Research shows that managers believe 70% of the reason people leave a job is due to pay. However, actual data points indicate that nearly 70% of the reasons people quit a job have absolutely nothing to do with pay. 

This has been true for many years, but it’s been turned upside down in the last 12-18 months.

See, when you offer me an extra 10% bump in pay, I may turn that down if I have a great manager, an amazing culture that aligns with my values, or meaningful and fulfilling work. However, offering me a 50% or 100% increase in pay suddenly tips the scales heavily in favor of that new offer (even though emerging data indicates that those decisions to leave often come with regrets).

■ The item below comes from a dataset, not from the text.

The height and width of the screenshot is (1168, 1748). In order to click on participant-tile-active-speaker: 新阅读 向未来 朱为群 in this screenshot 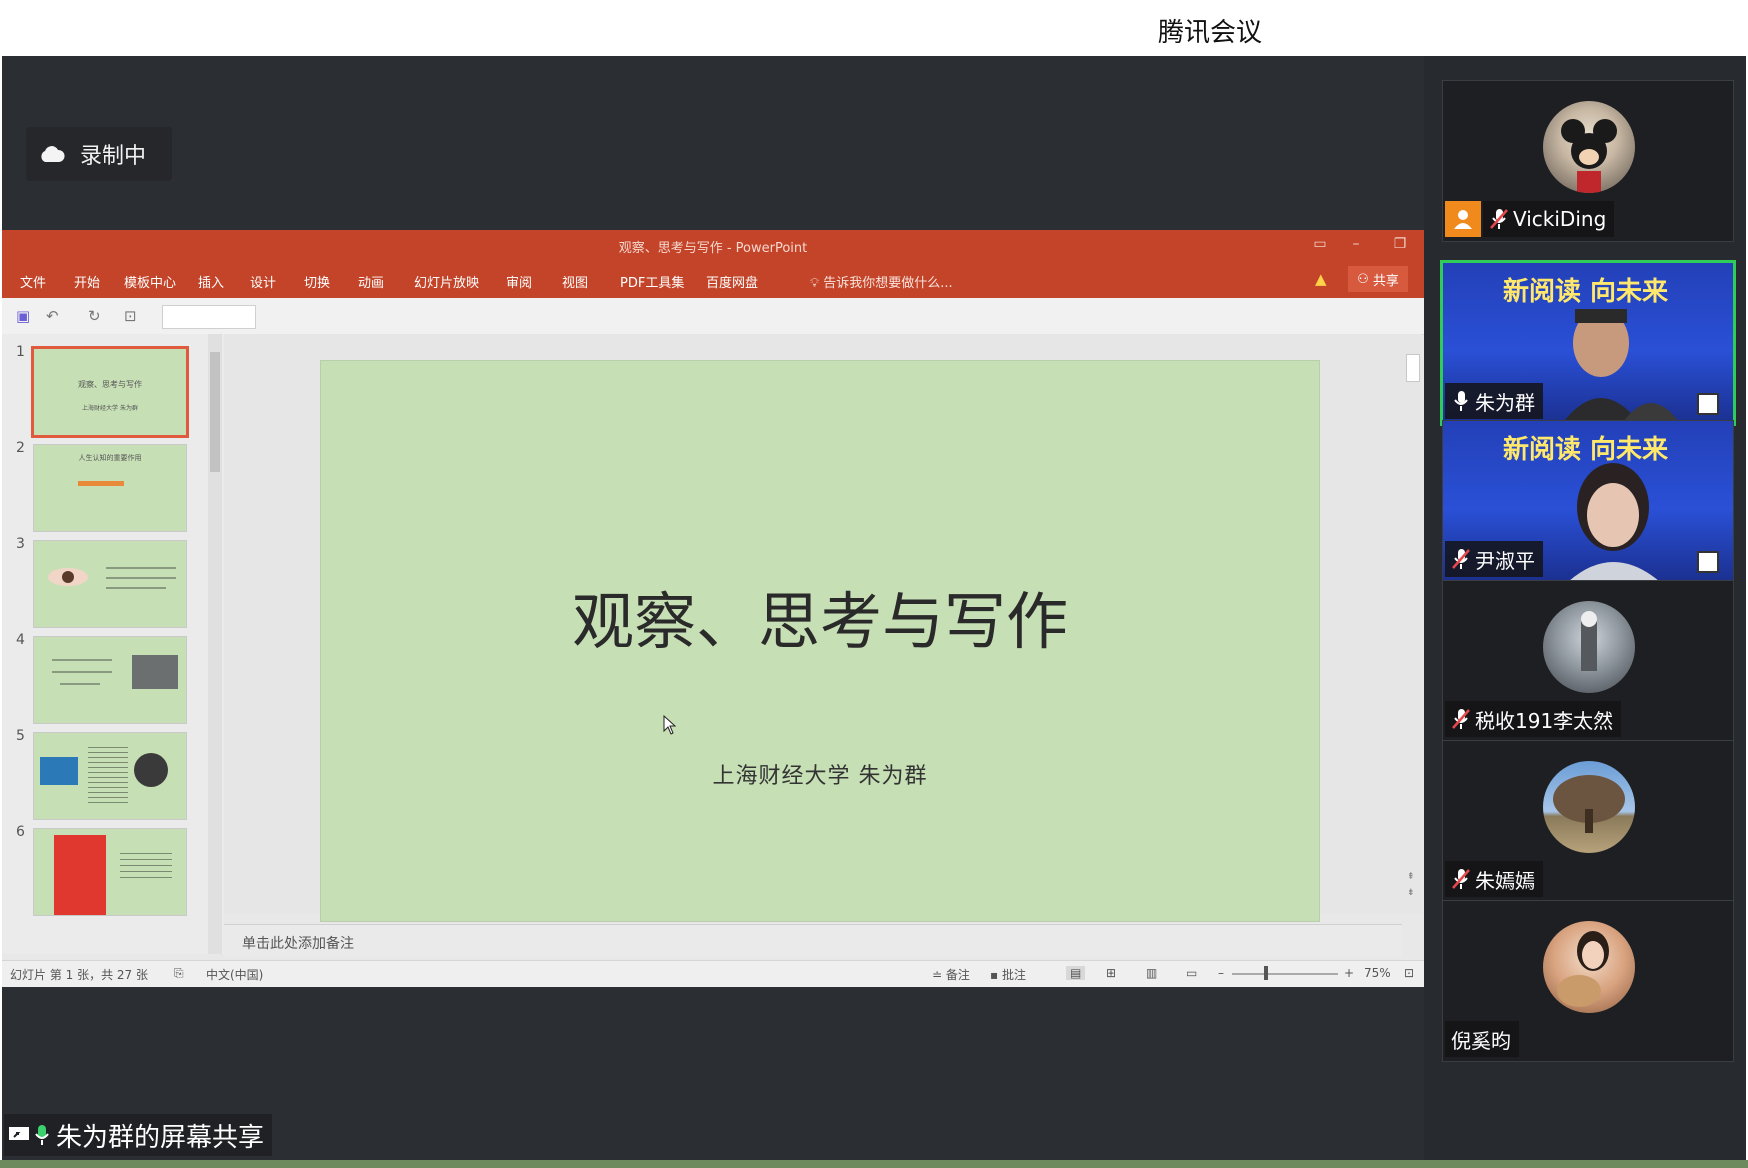, I will do `click(1588, 343)`.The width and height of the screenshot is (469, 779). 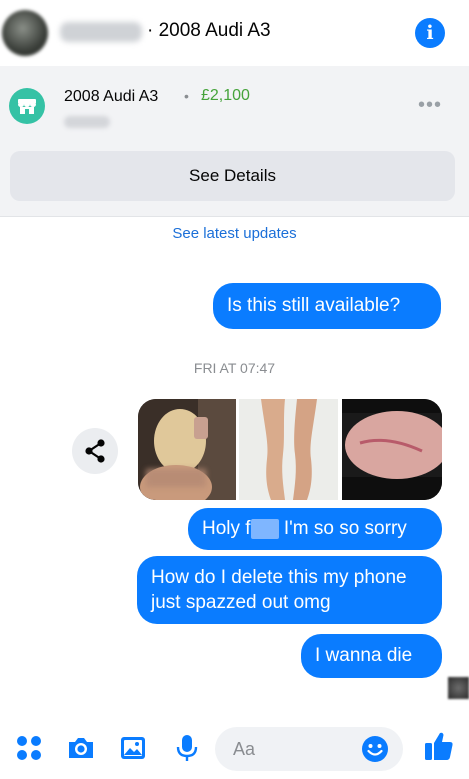 I want to click on conversation-header: · 2008 Audi A3 i, so click(x=234, y=33).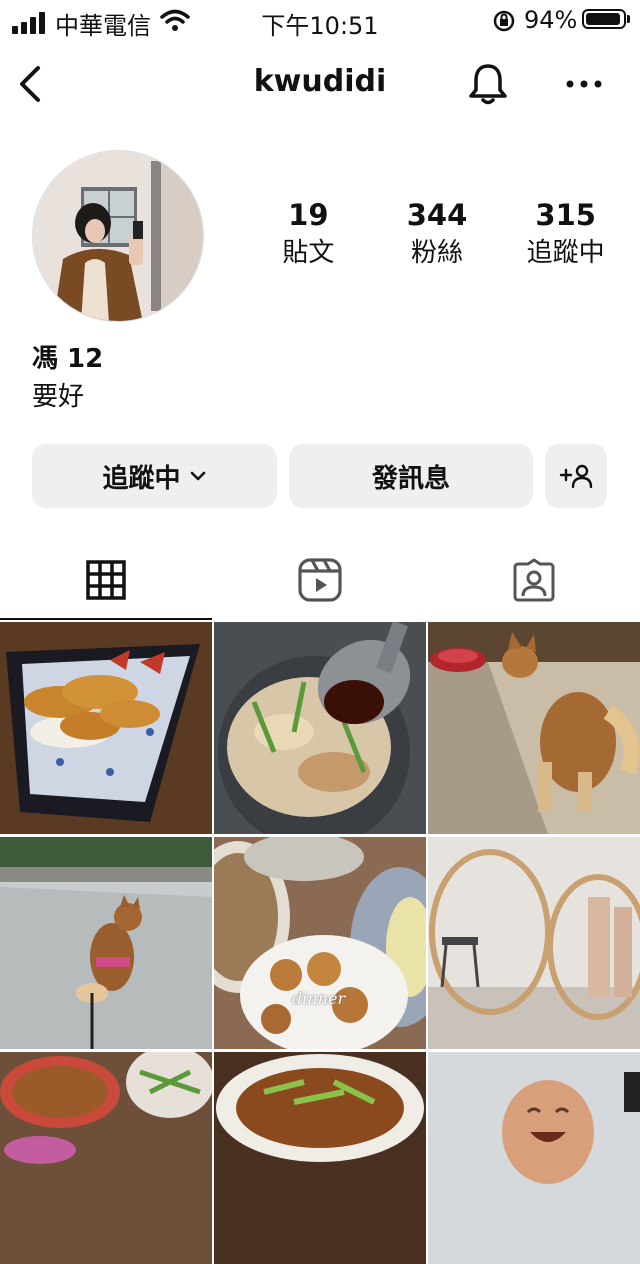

What I’m trying to say is that the old models for what was true have been upended by the talent shortage and other factors. We see in the research that pay and benefits are one of the top reasons people left to go to new jobs, but they aren’t the only things. They also left because of stress and burnout, for instance, and paying more money doesn’t really help to mitigate those problems. 

In a recent session with the team at OpenSesame called The Great Resignation? More Like the Great Reprioritization, I dove into some practical ideas from our research. If you want to get the session on demand, you can do that here. You’ll learn about trends like:

  • Why people quit a job today
  • What makes them more likely to stay
  • How employers can make real change for the better

Bonus: hear from our Chief Culture Officer George Rogers on how DEI, leadership, and work intersect.

I hear from employers every day that are trying to make sure they are on the right path with this. While some have slowed hiring or even laid off some staff, others are stil hiring as quickly as possible to meet the demands of the business. 

If nothing else, this is the point I want to get across: unlike the picture painted by the news where people are leaving jobs for cash or for fun, the truth is more nuanced than that. We have things we can do to help mitigate employee turnover, but they won’t happen by accident or naturally. We have to happen to this problem, not just have it keep happening to us. 

While we can’t keep every person from leaving, I’ve talked with teams that have staff who are being targeted daily with recruiter calls that haven’t lost a single person in the last year. We have things we can do, and I’m much more interested in talking about those solutions than in hyping the problem or creating more hysteria where it isn’t needed.